Part of a data file:
— start —
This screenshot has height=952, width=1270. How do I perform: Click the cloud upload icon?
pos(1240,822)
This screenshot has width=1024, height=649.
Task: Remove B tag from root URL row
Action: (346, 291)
— end —
Lay out every line of the rows above as a JSON list of strings, one string per line, with blank lines left out.

◆ **EXERCISE RESPONSE**:
[
  "This screenshot has height=952, width=1270. How do I perform: Click the cloud upload icon?",
  "pos(1240,822)",
  "This screenshot has width=1024, height=649.",
  "Task: Remove B tag from root URL row",
  "Action: (346, 291)"
]